→ **Supplied records**:

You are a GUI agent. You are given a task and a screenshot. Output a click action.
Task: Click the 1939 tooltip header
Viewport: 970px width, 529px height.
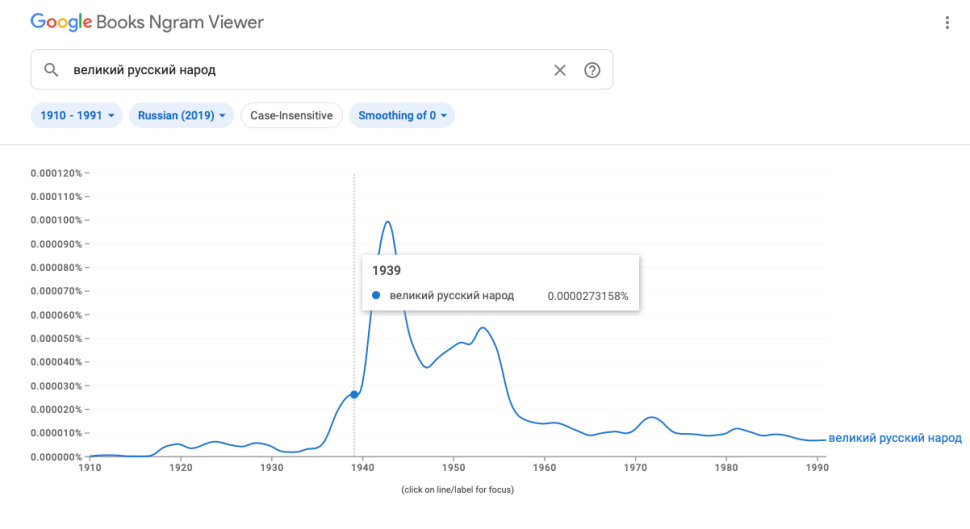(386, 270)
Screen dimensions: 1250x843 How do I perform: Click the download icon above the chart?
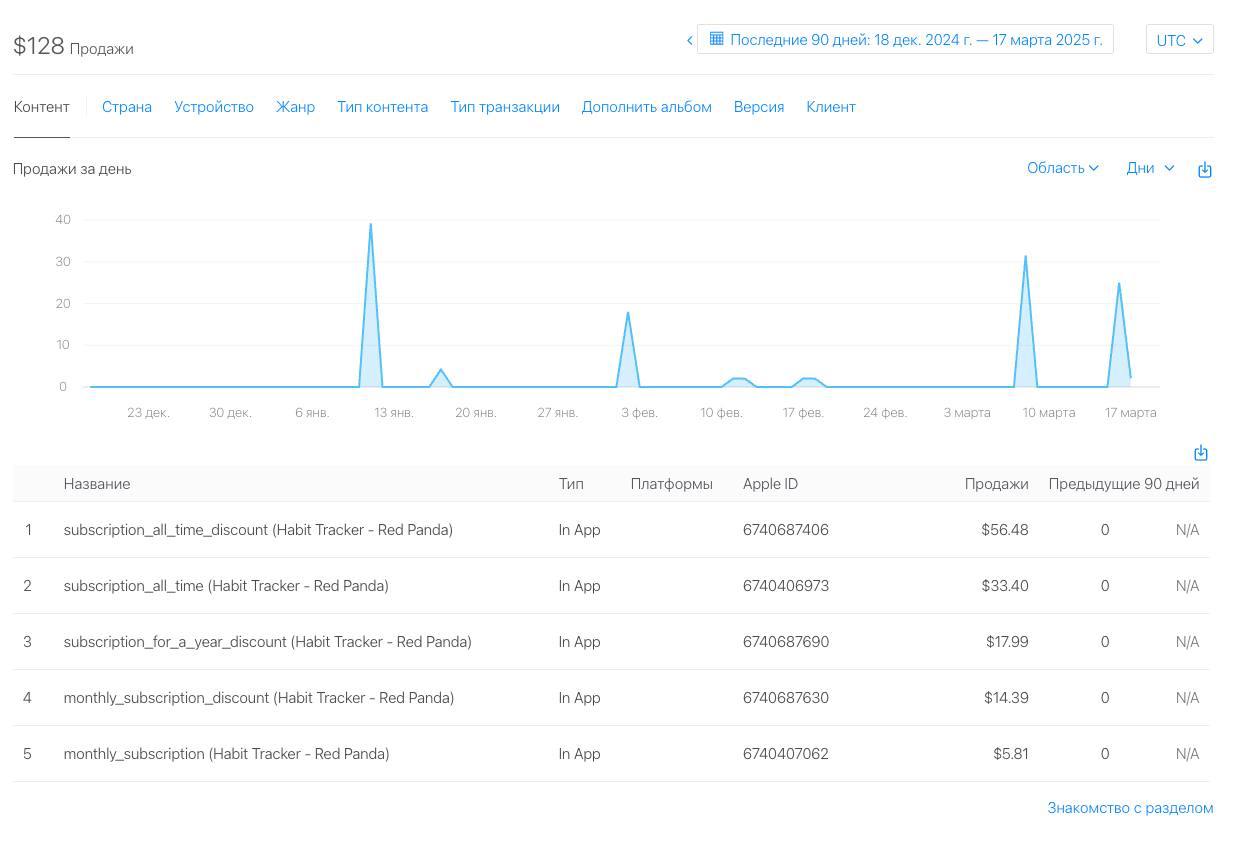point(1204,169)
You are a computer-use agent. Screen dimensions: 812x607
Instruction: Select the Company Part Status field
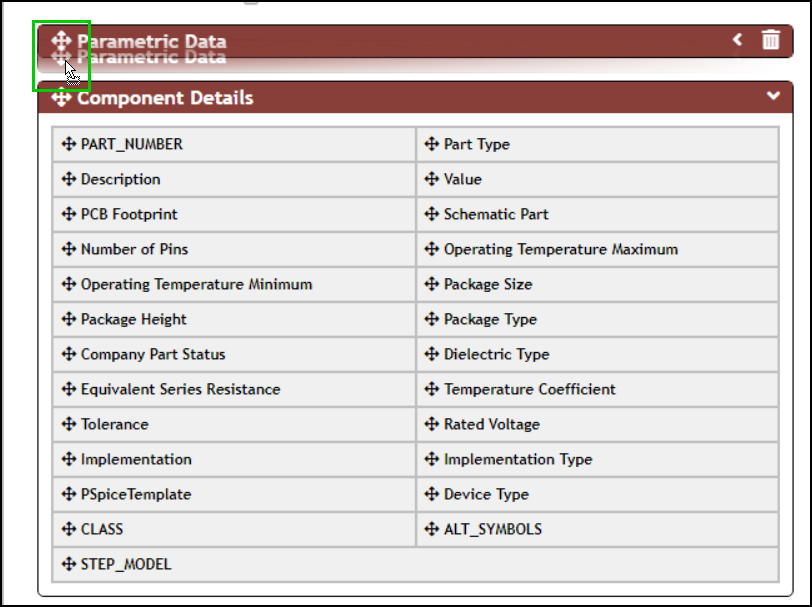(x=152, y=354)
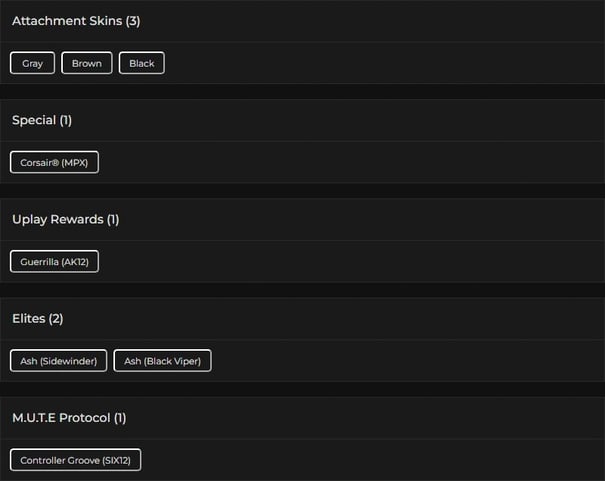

→ **Work request**: Only the pictures are to be dropped; the rest of the material above must be duplicated exactly.

→ **Answer space**:
You are a GUI agent. You are given a task and a screenshot. Output a click action.
Task: Click the 1939 tooltip header
Viewport: 970px width, 529px height.
(386, 270)
Screen dimensions: 1250x843 How do I perform: Click the download icon above the chart?
point(1204,169)
You are a computer-use agent. Screen dimensions: 812x607
Instruction: Select the Company Part Status field
(x=152, y=354)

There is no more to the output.